Today, the threats to sun bears are habitat loss, poaching for their meat and body parts, and keeping bears as pets. Among these threats, habitat loss is by far the biggest threat to the survival of sun bears in Southeast Asia. Over the last 50 years, the majority of lowland forest in this area has been cleared and converted into human activities such as oil palm plantations, factories, agriculture and so on. As sun bears are dependent on forest their survival reflects the amount of forest available to them. Therefore, when the forests have been cut down, sun bears and other species have lost their habitat.

What kind of response are you getting from local communities to your conservation efforts? Do they help your conservation center?

The local governments, of course, helped and they are still supporting us. If the local governments didn’t support us, this project wouldn’t exist today. Also, our center has very good relations with the government agencies. As regards local people, we also have to work with them, educate them, give an information, and help them. So that, they don’t have to be poachers.  


You have been working with sun bears more than 20 years. I would like to know if you have some of the special moments or stories about one of your bears?

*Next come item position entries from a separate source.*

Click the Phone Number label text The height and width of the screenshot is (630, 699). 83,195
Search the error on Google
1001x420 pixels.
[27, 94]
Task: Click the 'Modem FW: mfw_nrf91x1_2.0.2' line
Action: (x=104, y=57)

There are many emotional moments and all of our bears have their unique stories behind them. And I would like to about one female sun bear named Mary that I raised up since she was a baby. Mary was captured by local hunters as little baby cub and grew up in their house. And then finally the wildlife department rescued and sent her our center. When I first saw Mary, I noticed that she was abnormal, because her body proportions didn’t match. Also, she was weak, couldn’t climb, and walked only short distance. And I found out that she was fed with a bunch of fruits but not milk. In an infant mammal, a diet without milk is very devastating. So, I took good care of Mary for the rest of her life.

Dr. Wong, you give sun bears a second life. And I also believe that you can always see how they are suffering. What gives you strength to overcome all the negative aspects of your job?

I am always optimistic and remind myself to stay positive. If I got depressed, it wouldn’t help to change the current situation. Therefore, I need to turn anger, negative emotions, and feelings into positive energy to help these animals to change their current life.

What can you recommend everybody to change the current situation and what everybody can do to keep nature?

I would like to tell you one story. 20 or 30 years ago, I read Jane Goodall’s book called “Through a Window”. And there is a good expression which reads as follows: “Only if we understand, can we care. Only if we care, we will help. Only if we help, we shall be saved.” I think that my journey is the same. I am a wildlife biologist, a tropical forest ecologist. I studied bears and forests, and then I started to understand the situation. I understand the situation, then I started to care for the bears and the forests. And after we have the hearts to care, then we are willing to help. In this part help means that we take our care into actions. Finally, if we take an action to help, we shall be saved.